Exercise goal:
Each entry below has to be written out again without any change.

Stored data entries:
☆ ☆ ☆

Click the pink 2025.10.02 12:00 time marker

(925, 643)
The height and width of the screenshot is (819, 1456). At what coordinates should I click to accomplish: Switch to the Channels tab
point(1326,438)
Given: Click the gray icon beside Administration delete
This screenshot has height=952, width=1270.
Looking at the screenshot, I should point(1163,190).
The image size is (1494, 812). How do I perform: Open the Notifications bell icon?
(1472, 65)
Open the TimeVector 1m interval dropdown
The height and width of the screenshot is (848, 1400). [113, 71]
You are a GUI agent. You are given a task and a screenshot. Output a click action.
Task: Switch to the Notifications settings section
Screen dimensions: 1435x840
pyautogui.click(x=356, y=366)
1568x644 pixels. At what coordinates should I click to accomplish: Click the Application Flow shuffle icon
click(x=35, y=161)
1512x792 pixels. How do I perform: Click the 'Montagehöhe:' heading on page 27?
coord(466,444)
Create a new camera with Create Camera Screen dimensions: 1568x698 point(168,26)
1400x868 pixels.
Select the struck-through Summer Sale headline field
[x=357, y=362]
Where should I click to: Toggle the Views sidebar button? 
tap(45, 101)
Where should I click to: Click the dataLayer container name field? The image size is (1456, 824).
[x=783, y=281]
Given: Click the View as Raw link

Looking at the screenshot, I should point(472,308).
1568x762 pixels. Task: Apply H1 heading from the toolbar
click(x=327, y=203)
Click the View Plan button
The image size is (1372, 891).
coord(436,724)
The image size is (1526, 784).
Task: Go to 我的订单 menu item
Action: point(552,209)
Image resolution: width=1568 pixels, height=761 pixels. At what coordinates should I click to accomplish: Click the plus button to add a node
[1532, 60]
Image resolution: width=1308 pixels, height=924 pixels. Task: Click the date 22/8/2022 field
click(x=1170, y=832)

☆ ☆ ☆

Answer box:
Click the pink 2025.10.02 12:00 time marker

(925, 643)
The height and width of the screenshot is (819, 1456). At what coordinates should I click to accomplish: Switch to the Channels tab
point(1326,438)
Given: Click the gray icon beside Administration delete
This screenshot has height=952, width=1270.
Looking at the screenshot, I should point(1163,190).
The image size is (1494, 812). How do I perform: Open the Notifications bell icon?
(1472, 65)
Open the TimeVector 1m interval dropdown
The height and width of the screenshot is (848, 1400). [113, 71]
You are a GUI agent. You are given a task and a screenshot. Output a click action.
Task: Switch to the Notifications settings section
Screen dimensions: 1435x840
pyautogui.click(x=356, y=366)
1568x644 pixels. At what coordinates should I click to accomplish: Click the Application Flow shuffle icon
click(x=35, y=161)
1512x792 pixels. How do I perform: Click the 'Montagehöhe:' heading on page 27?
coord(466,444)
Create a new camera with Create Camera Screen dimensions: 1568x698 point(168,26)
1400x868 pixels.
Select the struck-through Summer Sale headline field
[x=357, y=362]
Where should I click to: Toggle the Views sidebar button? 
tap(45, 101)
Where should I click to: Click the dataLayer container name field? The image size is (1456, 824).
[x=783, y=281]
Given: Click the View as Raw link

Looking at the screenshot, I should point(472,308).
1568x762 pixels. Task: Apply H1 heading from the toolbar
click(x=327, y=203)
Click the View Plan button
The image size is (1372, 891).
coord(436,724)
The image size is (1526, 784).
Task: Go to 我的订单 menu item
Action: point(552,209)
Image resolution: width=1568 pixels, height=761 pixels. At what coordinates should I click to accomplish: Click the plus button to add a node
[1532, 60]
Image resolution: width=1308 pixels, height=924 pixels. Task: Click the date 22/8/2022 field
click(x=1170, y=832)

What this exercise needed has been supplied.